Lena Meyer-Landrut hat es geschafft: Nachdem sie sich im Casting gegen 4.500 andere Kandidaten durchsetzte und letztlich in den Ausscheidungssendungen bei “Unser Star für Oslo” landete, haben die Zuschauer der ARD gestern für sie im Finale gestimmt. In Oslo wird sie mit dem Song “Satellite” auftreten, wobei ich mir persönlich Jennifer Braun, die Kontrahentin, mit dem Song “Bee” viel besser bei den Norwegern hätte vorstellen können. Nichtsdestotrotz haben beide eine reife Leistung für ihre zarten 18 Jahre hingelegt. Unter enormen Druck standen beide felsenfest auf der Bühne und haben die Zuschauer mit ihren Darbietungen unterhalten.
Stefan Raab hat es der Medienwelt mit “Unser Star für Oslo” mal wieder gezeigt: Es geht auch ohne Gefängnisstrafen oder andere tragische Zwischenfälle im Leben der Bewerber. Anders als bei “Deutschland sucht den Superstar” zählte bei “Unser Star für Oslo” die Leistung der Künstler, die allesamt auf ihre Art und Weise hervorgestochen haben. Im Grunde genommen waren es Kleinigkeiten – und allem voran ein glückliches Händchen bei der Songwahl – die über das Weiterkommen in Raabs Castingshow entschieden haben.
Raab hat aber nicht nur gezeigt, dass Casting-Sendungen in Deutschland nicht zwangsläufig der Kategorie “Trash-TV” zuzuordnen sind. Auch die erstmalige Zusammenarbeit zwischen einer öffentlich-rechtlichen Rundfunkanstalt und einem privaten Fernsehsender hat gezeigt, dass man bei so wichtigen Fragen wie der Kandidatenauswahl für den Eurovision Songcontest durchaus zusammenrücken kann, um eine wichtige nationale Frage gemeinsam anzugehen.
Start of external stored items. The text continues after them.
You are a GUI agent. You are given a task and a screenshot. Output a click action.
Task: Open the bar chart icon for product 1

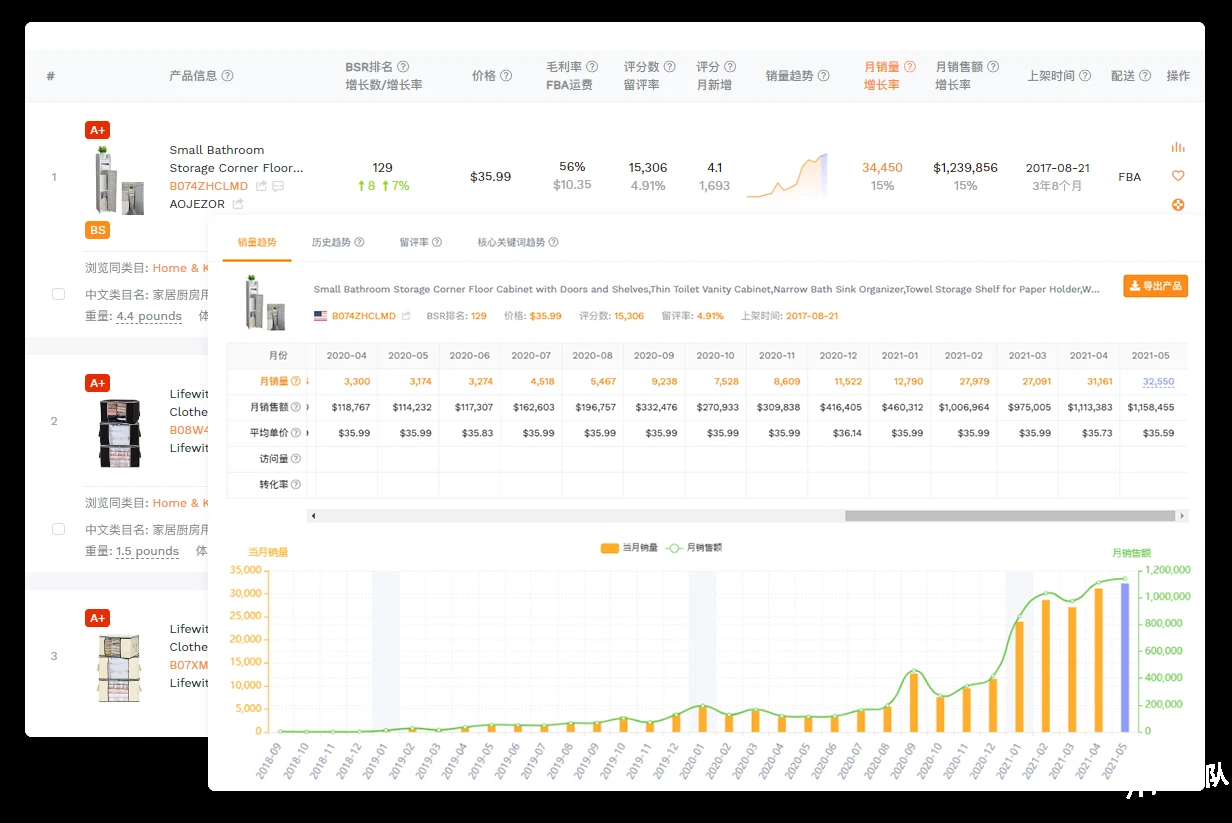1178,147
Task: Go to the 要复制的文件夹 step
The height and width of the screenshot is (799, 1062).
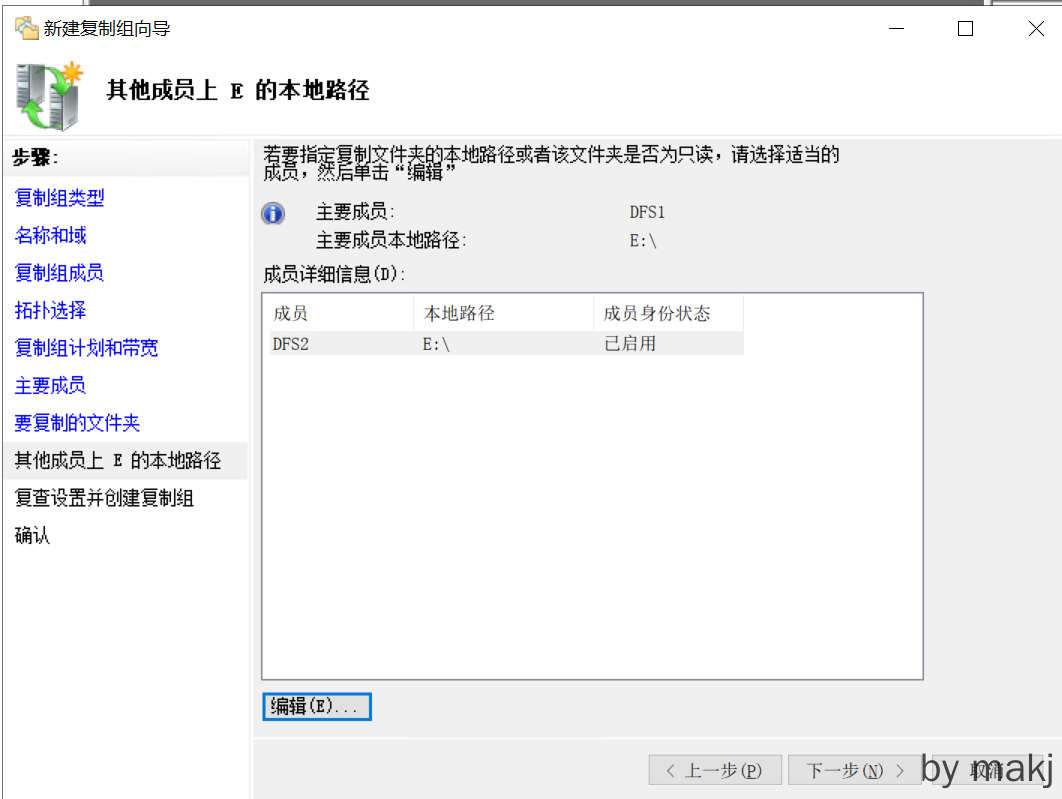Action: [77, 423]
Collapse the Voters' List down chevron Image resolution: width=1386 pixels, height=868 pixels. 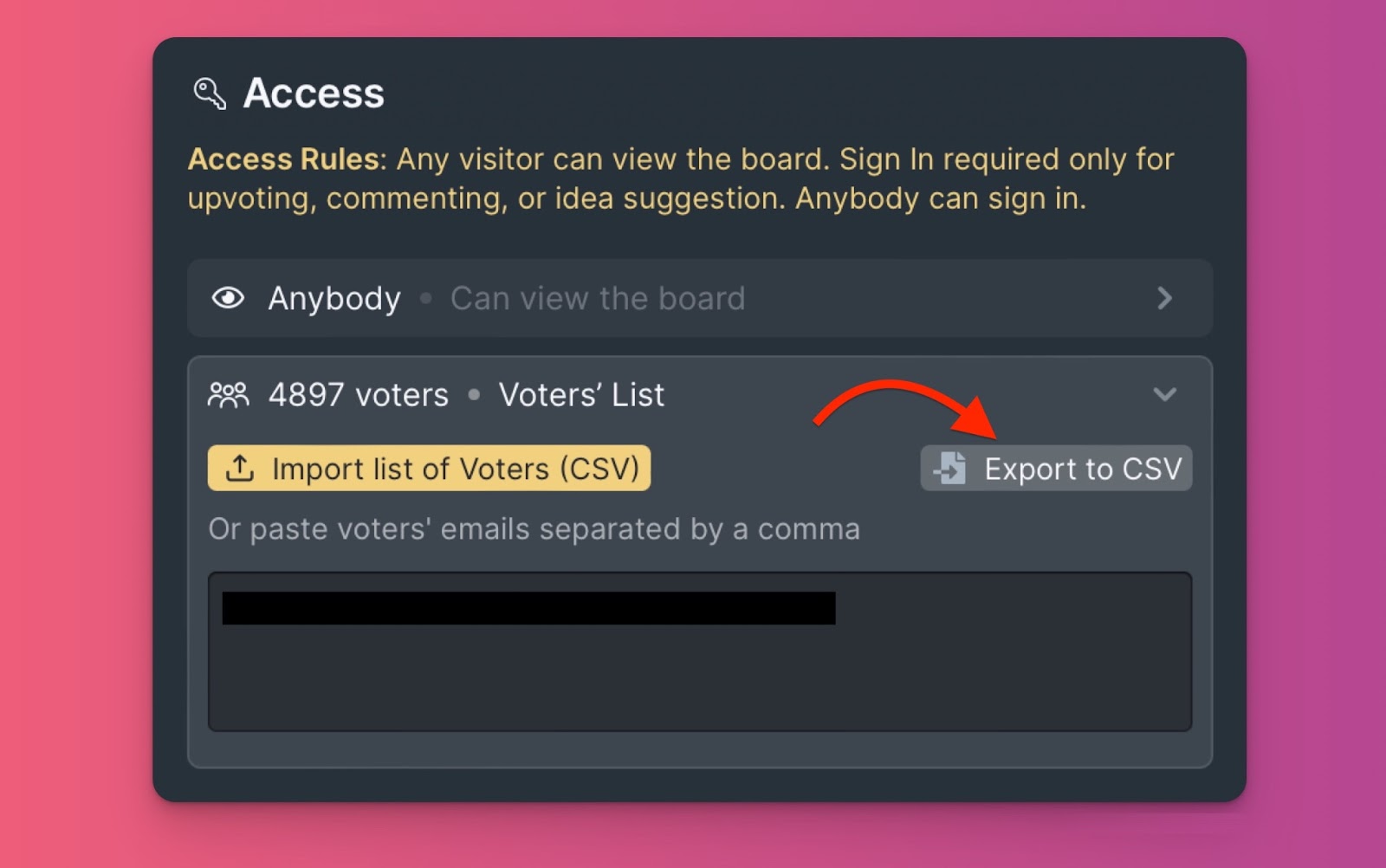click(x=1165, y=395)
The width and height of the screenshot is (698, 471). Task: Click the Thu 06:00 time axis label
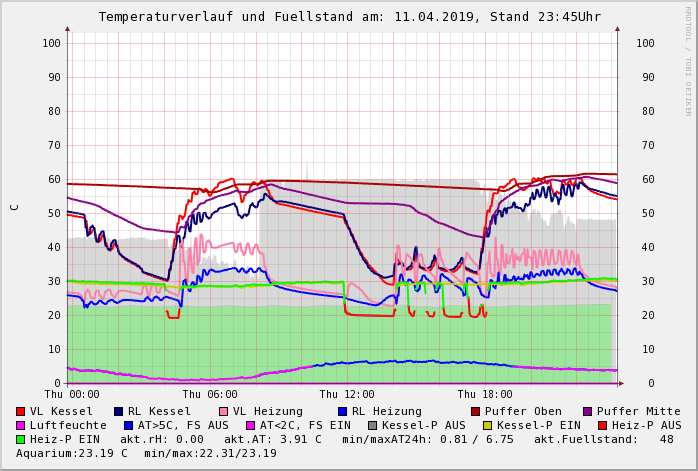(x=209, y=395)
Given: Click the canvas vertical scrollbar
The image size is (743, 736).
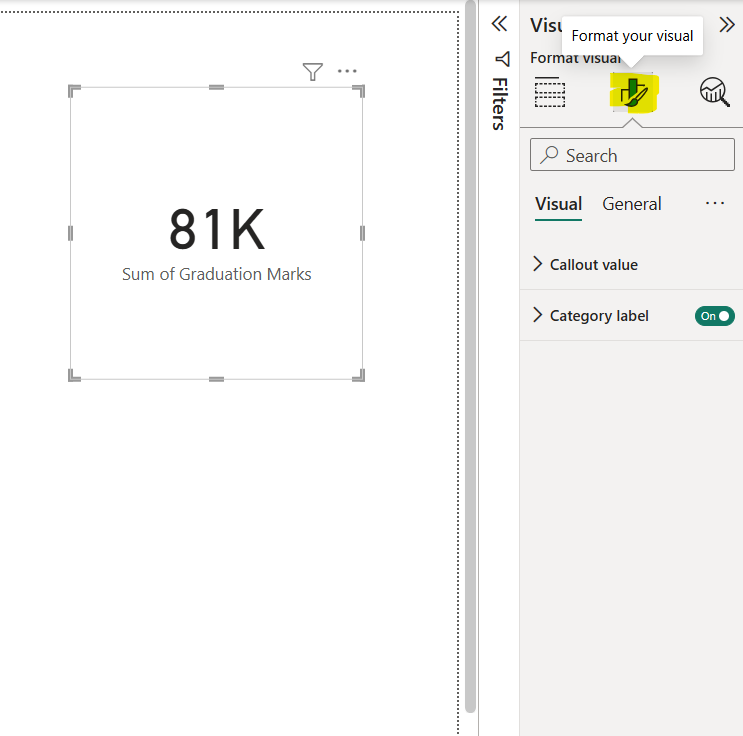Looking at the screenshot, I should (x=470, y=360).
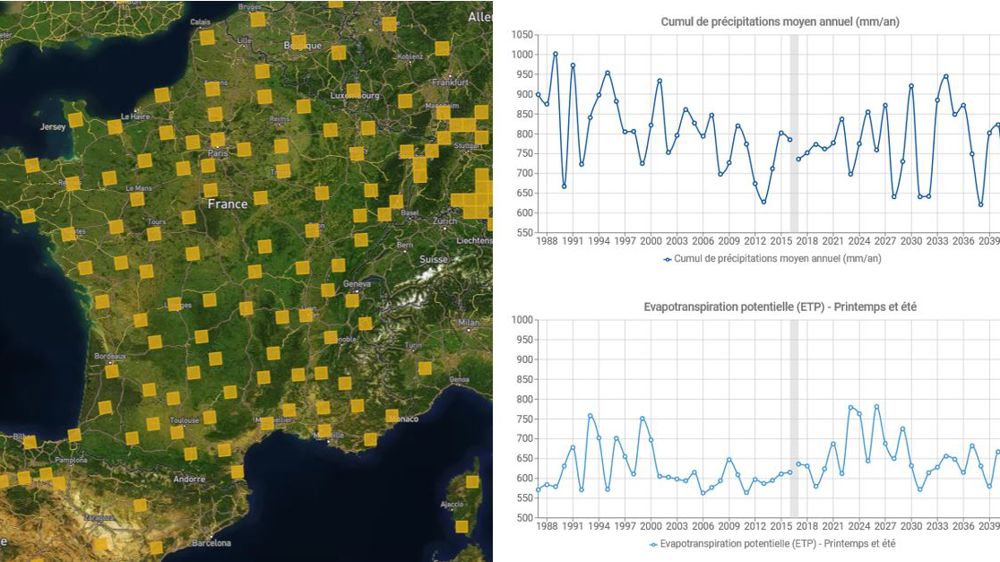This screenshot has height=562, width=1000.
Task: Toggle the 'Evapotranspiration potentielle (ETP)' legend series
Action: click(772, 544)
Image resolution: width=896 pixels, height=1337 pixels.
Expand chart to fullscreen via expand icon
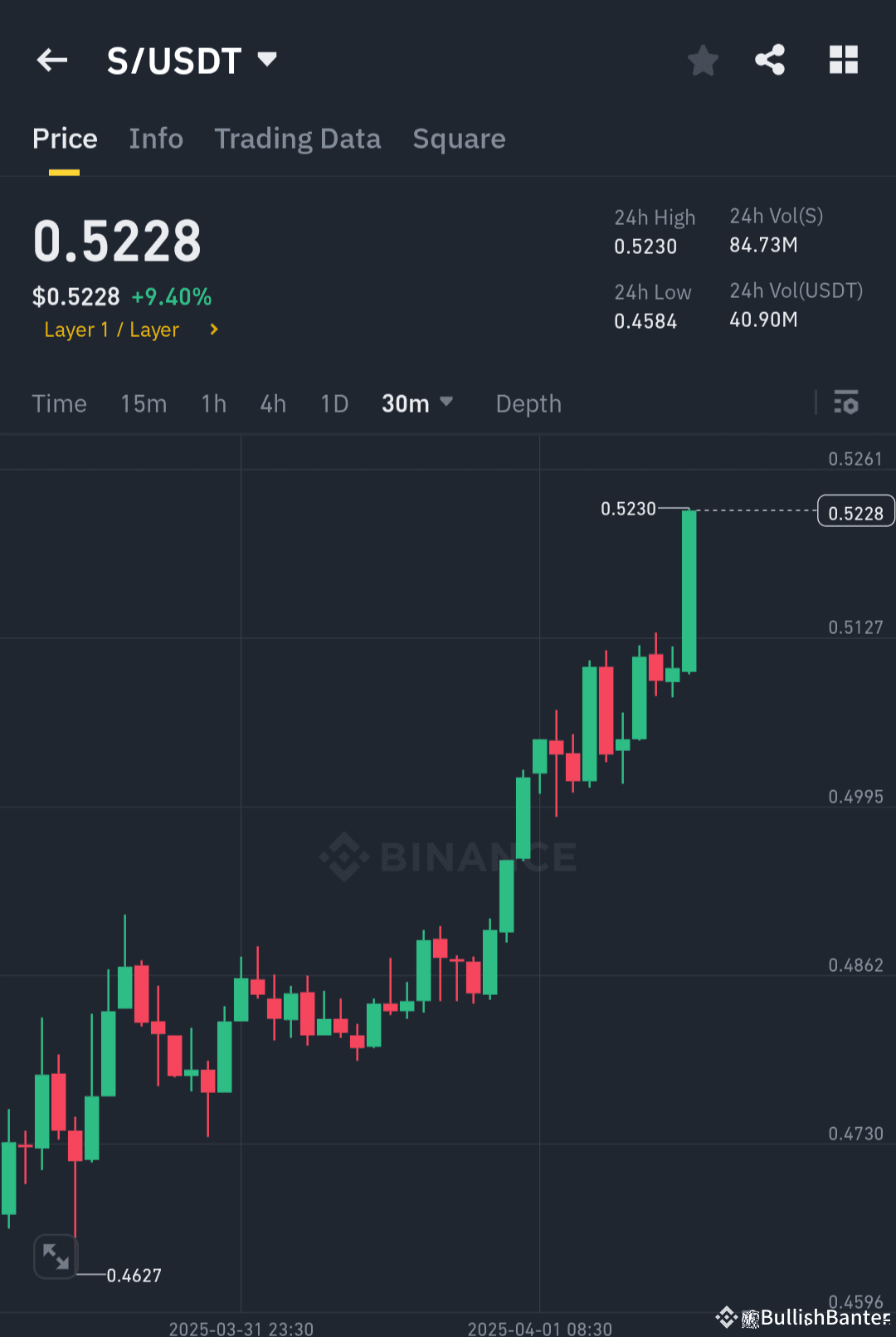coord(55,1256)
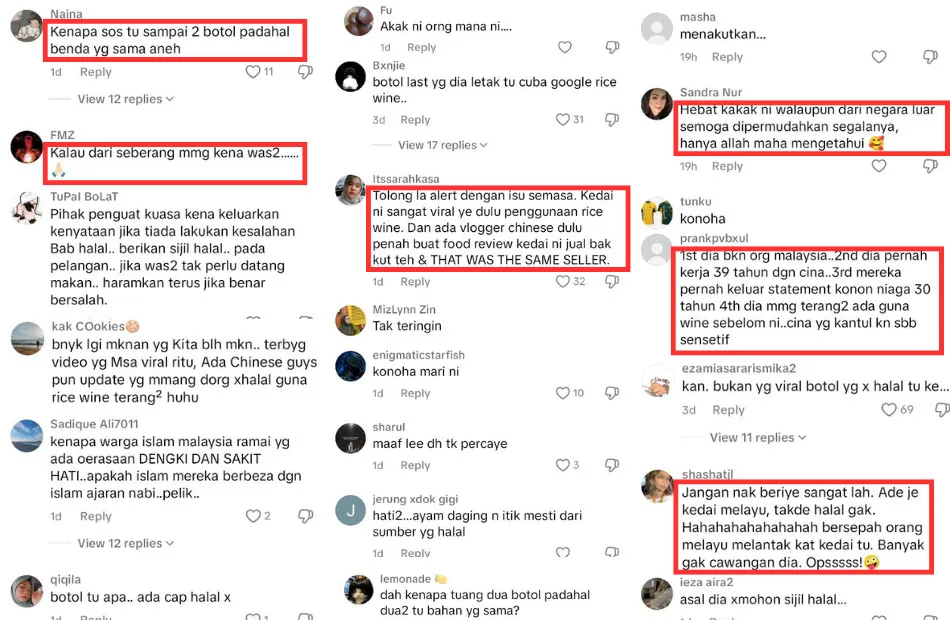Like Bxnjie's rice wine comment
The image size is (950, 620).
(563, 119)
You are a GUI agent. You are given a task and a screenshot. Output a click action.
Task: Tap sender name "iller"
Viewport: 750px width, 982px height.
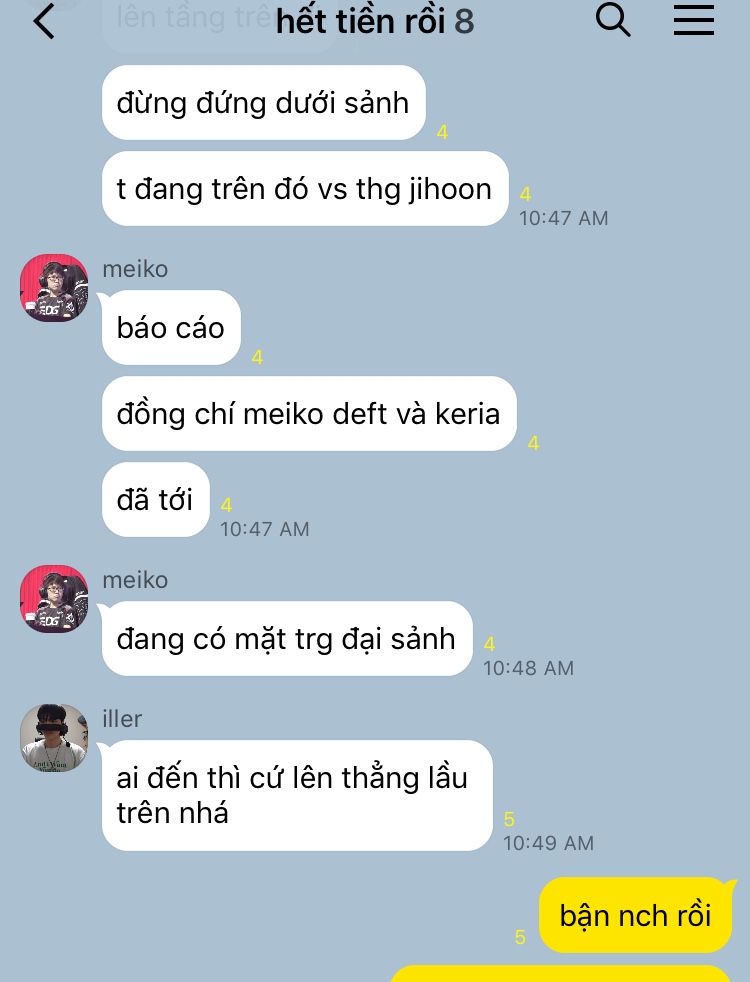pos(122,719)
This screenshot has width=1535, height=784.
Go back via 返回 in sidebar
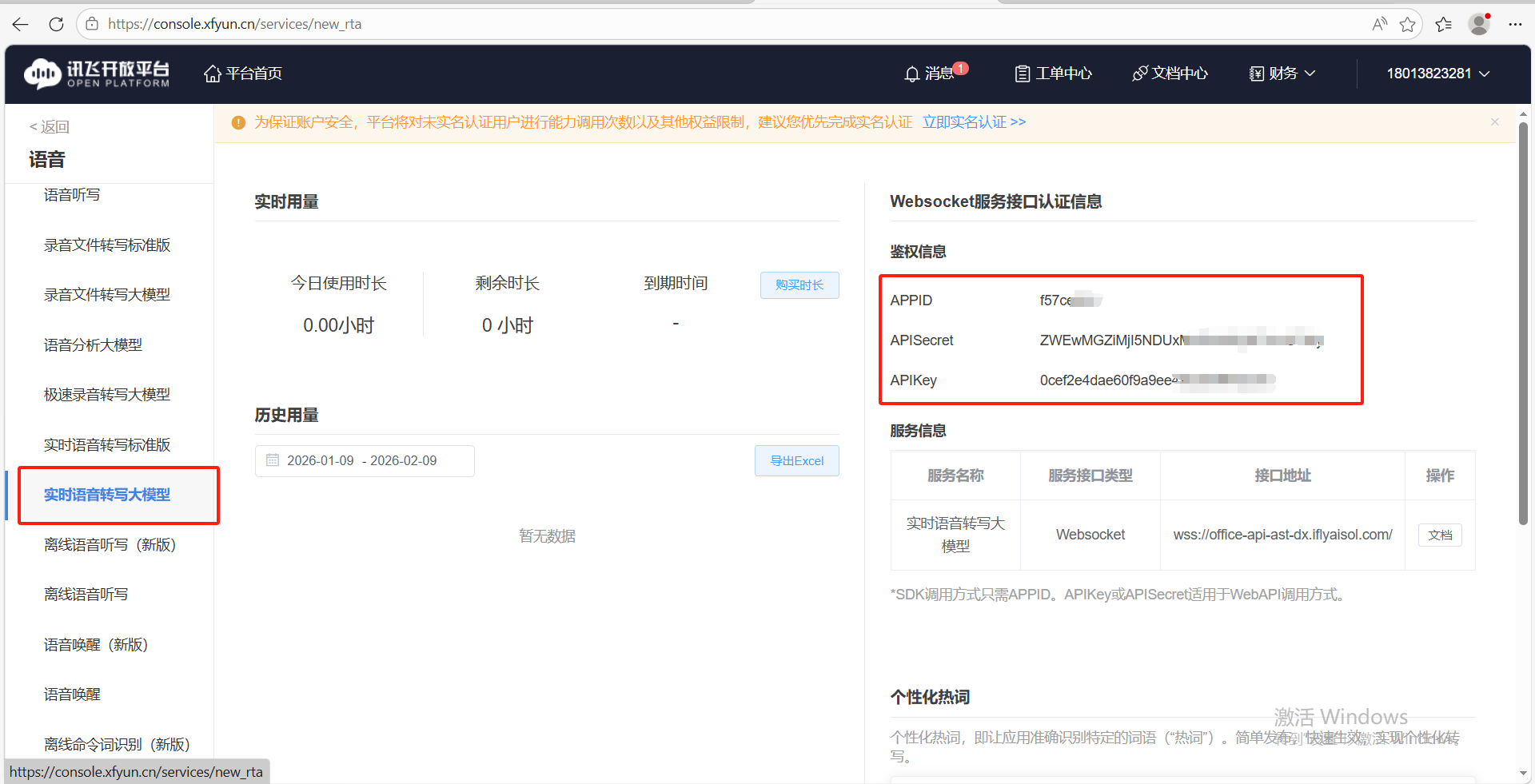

Ich für meinen Teil hoffe, dass diese Kooperation zwischen der ARD und ProSieben kein einmaliges Phänomen ist, sondern dass dieses Zusammenspiel auch im kommenden Jahr bei der Kandidatenwahl für den Songcontest fortgesetzt wird. Denn auch wenn Lena Meyer-Landrut in meinen Augen nicht gerade zu den fähigsten Personen für einen so großen Contest gehört, so werden wir uns mit “Satellite” auf jeden Fall nicht vor anderen Teilnehmern in Oslo verstecken müssen.